When we chose “The Terms of Resurrection” as the theme for our Easter series this year, we hoped it would function in a couple of playful ways. First, we wanted to celebrate some of the words that come out at Easter, or show up in this season with a special resonance and radiance. To that end, these daily devotions will grab a word from the pile every morning and marvel at it with you.

We also liked the way the word “terms” works in our language. After Easter we celebrate living according to a new reality–a reality that invites us to think and to live in new ways. We wanted also to play with the “terms of service” that arrive with resurrection; the truth that we live, post-Easter, according to a whole new set of theological and relational rules.  

As a term of resurrection, open works in both of these ways. It was an open grave that met the women on Easter morning - the earth’s own surprised O-shaped empty mouth. And the news that poured forth from that opening was both simple and alarming: He is not here. He has been raised. Something has been opened in the universe that was once closed. We live, now, under the circumstances of resurrection.

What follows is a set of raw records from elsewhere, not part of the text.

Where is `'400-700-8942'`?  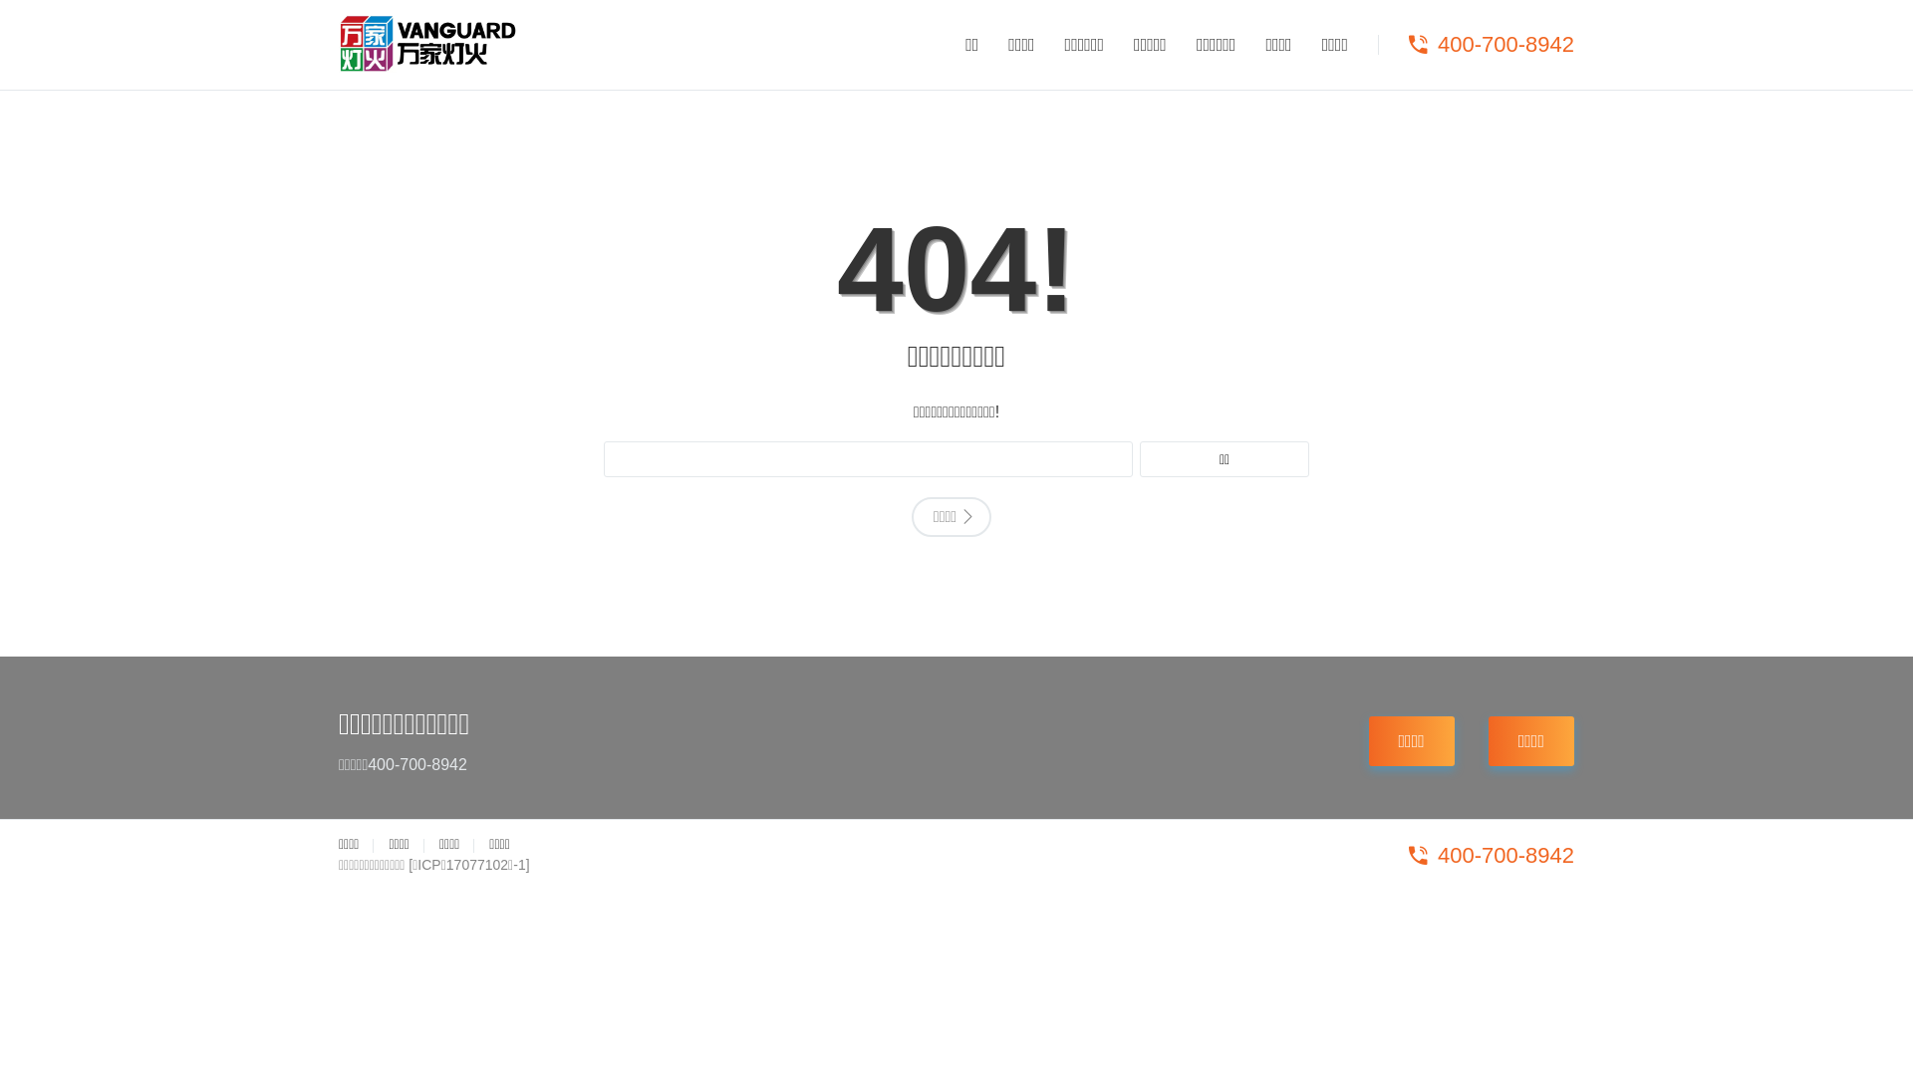
'400-700-8942' is located at coordinates (1488, 855).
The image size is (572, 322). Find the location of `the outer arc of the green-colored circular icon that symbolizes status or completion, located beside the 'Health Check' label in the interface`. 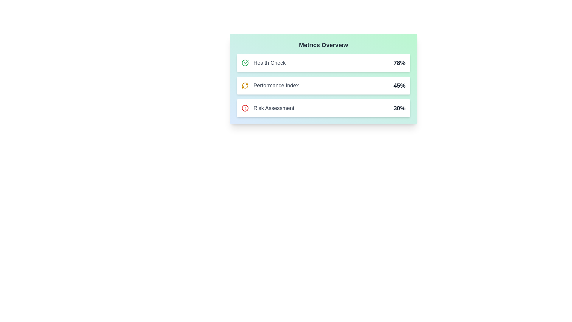

the outer arc of the green-colored circular icon that symbolizes status or completion, located beside the 'Health Check' label in the interface is located at coordinates (245, 63).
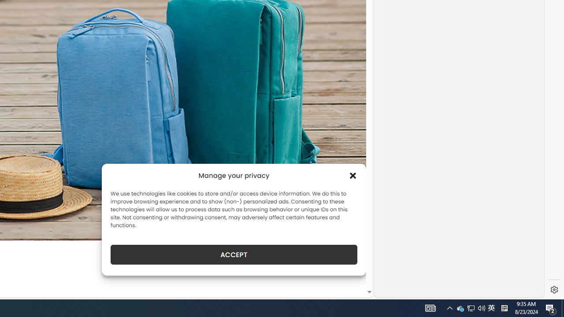 Image resolution: width=564 pixels, height=317 pixels. Describe the element at coordinates (234, 255) in the screenshot. I see `'ACCEPT'` at that location.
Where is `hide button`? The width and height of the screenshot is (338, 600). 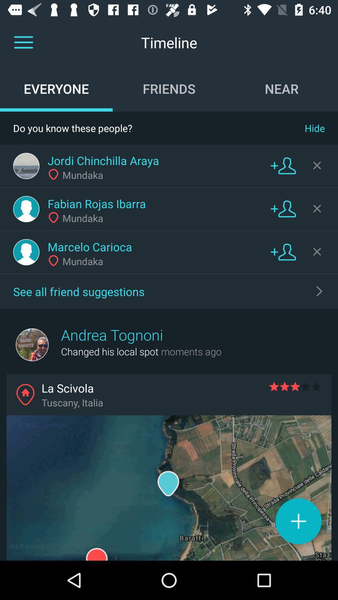
hide button is located at coordinates (317, 165).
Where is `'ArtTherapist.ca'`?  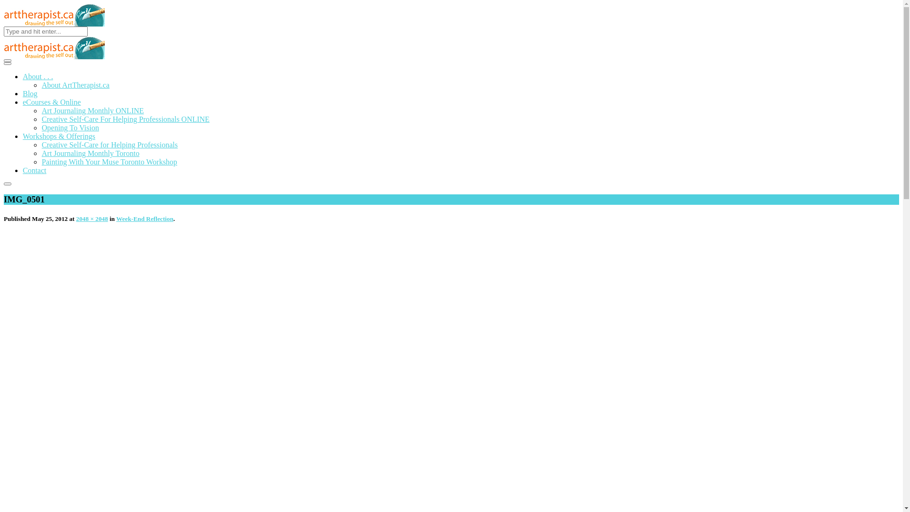 'ArtTherapist.ca' is located at coordinates (54, 47).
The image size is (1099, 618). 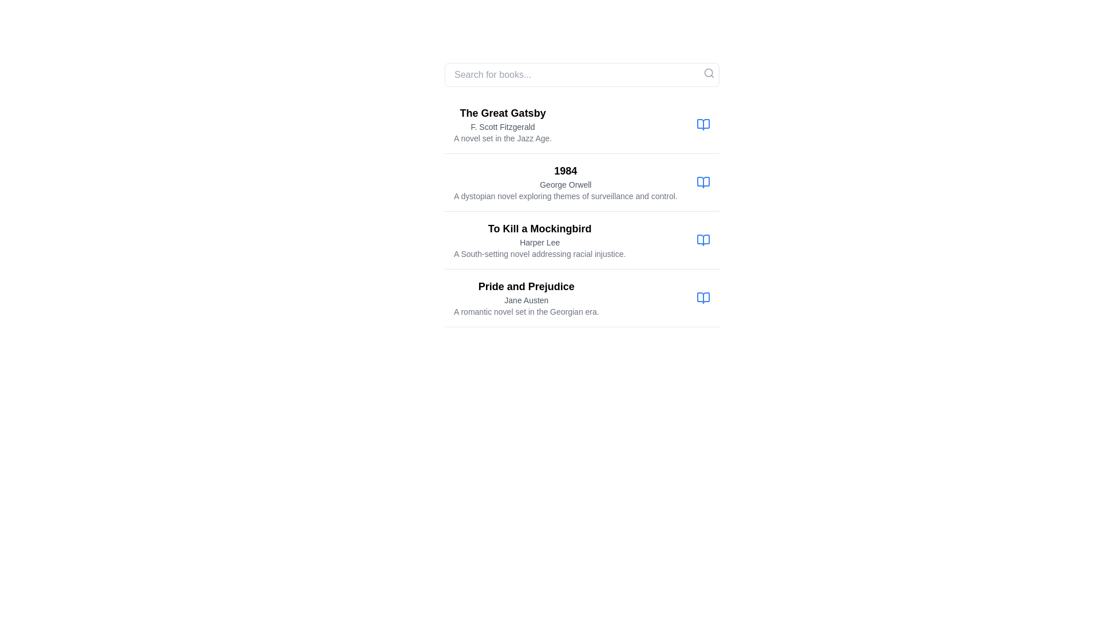 I want to click on the textual information block displaying 'The Great Gatsby' by 'F. Scott Fitzgerald', which is the first item in a vertically stacked list of literary works, so click(x=582, y=125).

God has been about the business of opening graves and making ways before, of course. Refusing to let the people perish beneath the chariots of Pharaoh’s pursuing army, Yahweh opened a path through the sea. Refusing to let the exiles wither and waste away beside the waters of Babylon, God opened their hearts with the prophets’ words and opened possibilities when it seemed like there was no way home. In this coming Sunday’s gospel, Jesus comes alongside the closed-up disciples in their closed-up room and invites them into his still-open wounds.  

And now, today, on the far side of Christ Jesus’ open tomb, God is still refusing to let the forces of death close their bony fingers on the future. The future is open now not simply because it’s unpredictable or as-yet-undefined, but because it has been opened for us. 

“And you shall know that I am the Lord, when I open your graves, and bring you up from your graves, O my people. I will put my spirit within you, and you shall live, and I will place you on your own soil; then you shall know that I, the Lord, have spoken and will act.”